----- Excerpted passage -----
Squatting and eviction

Chapter 1

The right to the city and its limits

Contested property claims, urban exceptionality, and the fight for relational space in Glasgow’s Commonwealth Games 2014

Neil Gray and Libby Porter
This chapter takes up a critical discussion of the celebrated ‘right to the city’ thesis to examine the significant constraints that can emerge from a rights-based approach. The chapter explores a property conflict ignited by the 2014 Glasgow Commonwealth Games and its related urban renewal projects, in which the state used a Compulsory Purchase Order, a kind of emergency measure for property, to evict one family. Alongside a critical stance on the political implications and possibilities of invoking the right to the city, the chapter seeks to go beyond rights and recognition claims by combining a relational view of property and space with an empirical narration of one family’s struggle to keep their property while confronting a state determined to evict them.

Introduction

In this paper we scrutinise the limits of the celebrated ‘Right to the City’ (RttC) concept by way of a vigorously contested compulsory purchase order (CPO) on the site of the athletes’ Games Village for Glasgow’s Commonwealth Games 2014 (CWGs 2014). We chart the dramatic story of how the Jaconelli family challenged displacement and inadequate compensation claims; the vagaries of the judicial process, and ultimately the sanctioned state violence of CPO procedures – a process of contestation that involved six years of ‘staying put’ (cf. Hartman et al., 1982) in a rundown, abandoned housing estate while facing the full brunt of local state and media defamation. Dalmarnock on the River Clyde, the site where the eviction took place, has now undergone a transformation from a working-class residential community of primarily social housing to an athletes’ Games village, to a mixed-tenure housing ‘village’ construed as a central plank of the Games housing ‘legacy’. This process has significantly shifted the tenure composition of the area from social to private.
----- Information shown -----
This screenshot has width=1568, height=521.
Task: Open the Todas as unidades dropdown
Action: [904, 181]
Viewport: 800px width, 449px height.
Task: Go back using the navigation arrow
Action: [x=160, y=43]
-----
- Given task 1 -
For each statement, say yes or no depending on whether it agrees with the chapter excerpt, and quote the words from the chapter excerpt that decide it.
(a) The state used a Compulsory Purchase Order to evict one family.
(b) The Jaconelli family's contestation involved four years of staying put.
(c) The process shifted the tenure composition of the area from private to social.
- Given task 2 -
List every stage of the transformation that Dalmarnock has undergone, as the chapter excerpt describes it.
- Given task 3 -
According to the chapter excerpt, where did the eviction take place?
None of the records are needed here.

- Task answer 1 -
(a) Yes: "the state used a Compulsory Purchase Order, a kind of emergency measure for property, to evict one family"
(b) No: "a process of contestation that involved six years of ‘staying put’"
(c) No: "This process has significantly shifted the tenure composition of the area from social to private."

- Task answer 2 -
1. A working-class residential community of primarily social housing
2. An athletes’ Games village
3. A mixed-tenure housing ‘village’ construed as a central plank of the Games housing ‘legacy’

- Task answer 3 -
Dalmarnock on the River Clyde.